(Please note: the names and locations of all parties have been changed to protect the confidentiality of the proceedings.)
The court had no adequate basis for a new trial order, conditional or otherwise. (Sanchez-Corea v. Bank of America, supra, 38 Cal.3d at p. 906.) We do not construe the juror declarations taken as a whole to show an express or implied agreement by the jury to inflate the verdict to include attorney fees. After examining the record, we conclude a new trial was not required as a matter of law because of alleged jury misconduct or anything else.
Under like circumstances the court in Moore v. Preventive Medicine Medical Group, Inc., (1986) 178 Cal.App.3d 728 [223 Cal.Rptr. 859] affirmed the denial of a new trial for jury misconduct. In Moore, two juror declarations were introduced to show a discussion among the jurors regarding the plaintiff’s probable contingency fee obligation to his attorney. Distinguishing Krouse v. Graham (1977) 19 Cal.3d 59 [137 Cal.Rptr. 863, 562 P.2d 1022], the court found the declarations insufficient to establish [a]n express agreement by the jurors to include such fees in their verdict, or extensive discussion evidencing an implied agreement to the effect. [Citations.]…. The declarants do not suggest an express agreement was reached and the discussion they relate could hardly be characterized as extensive, (Moore, supra, 178 Cal.App.3d at pp. 740-741, fn. Omitted.) Thompson v. Friendly Hills Medical Center, (1999) 71 Cal.4th 544, 548.

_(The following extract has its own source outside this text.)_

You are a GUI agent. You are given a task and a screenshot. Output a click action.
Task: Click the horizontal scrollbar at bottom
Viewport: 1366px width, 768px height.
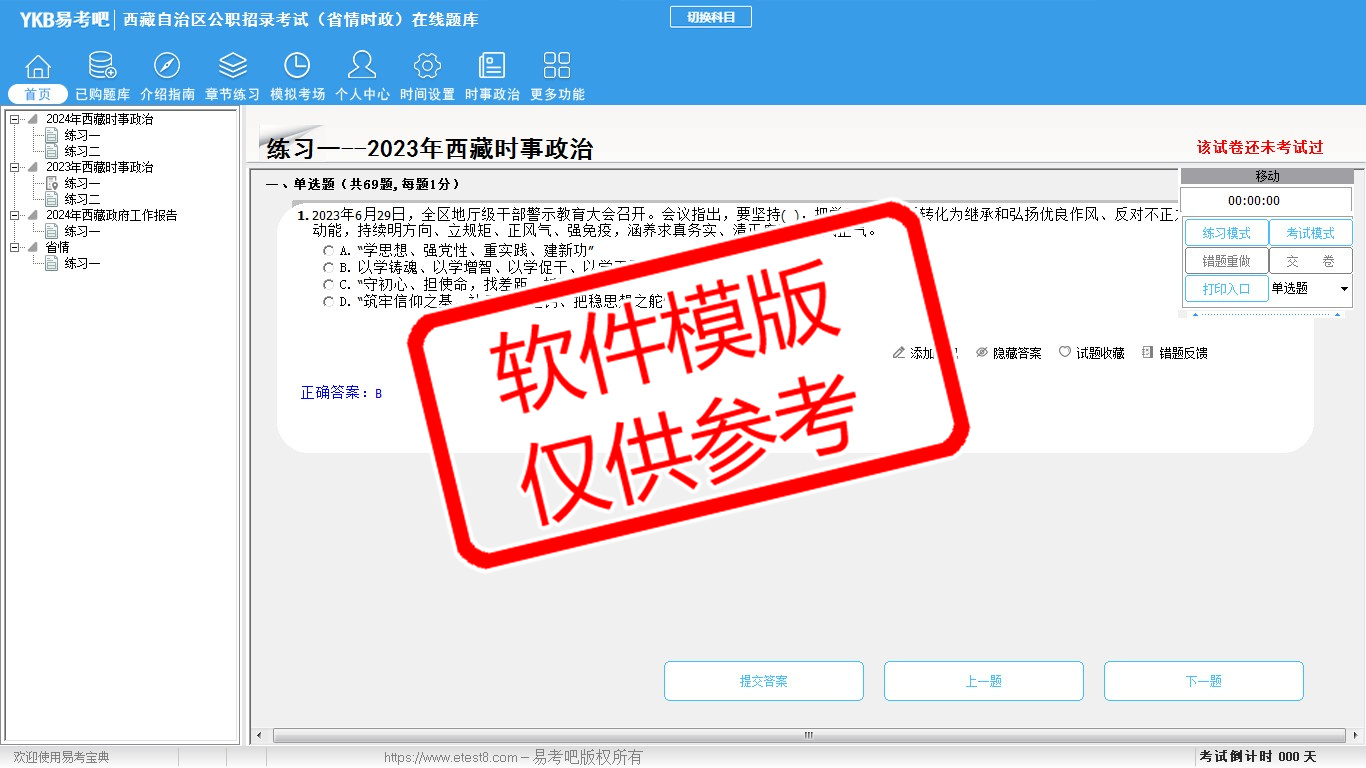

The main thrust of moving parties’ argument seems to be juror discussion about money. Discussions about the appropriate size of Mrs. Brown’s award and how it might be spent is simply not juror misconduct. The moving party has not cited a single authority to suggest otherwise. There is no evidence in the declarations that any juror awarded Mrs. Brown compensation not supported by evidence.
As discussed in the authorities cited above, it is acknowledged that these types of discussions are part of the give and take of the jury’s secret deliberation process.

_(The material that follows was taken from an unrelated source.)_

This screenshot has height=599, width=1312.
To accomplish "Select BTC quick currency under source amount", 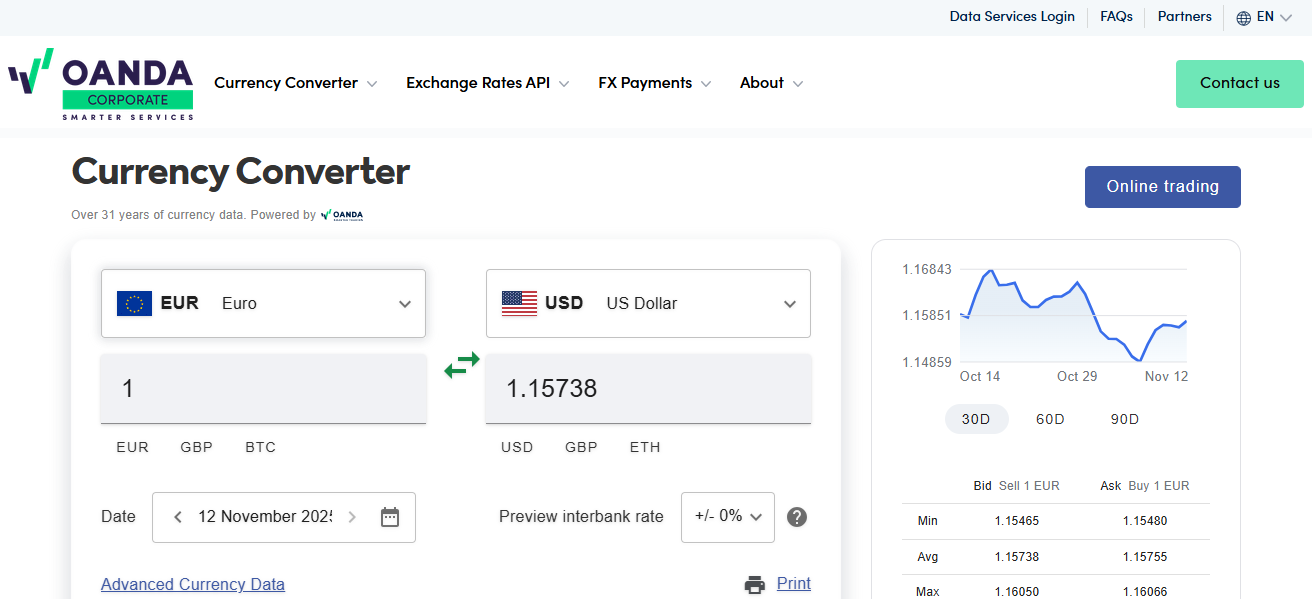I will point(260,447).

Furthermore, the jury’s adequate award to Mrs. Brown is moot. It was reduced by three-quarters by operation of law, as was minor Plaintiff Alexandra’s. In addition, the declarations themselves are suspect. They are replete with cross-outs and interlineations. It is significant to note that in three of the typed declarations it states that there was discussion concerning the $250,000.00 MICRA cap on economic damages. All three jurors struck out that language. On the issue of contingent attorneys’ fees, Mr. Lawrence’s declaration states the topic was brought up by one of the jurors, but Mr. Lawrence also declared that all the jurors argued that it would be inappropriate to award such fees and that all jurors agreed.
The declarations are no more than an attempt by the losing party to collaterally attack the jury’s verdict by commenting on the jury’s secret deliberative process and then making the quantum leap that a wrong verdict was reached. There is no evidence, admissible or otherwise which would support such a conclusion as a matter of law.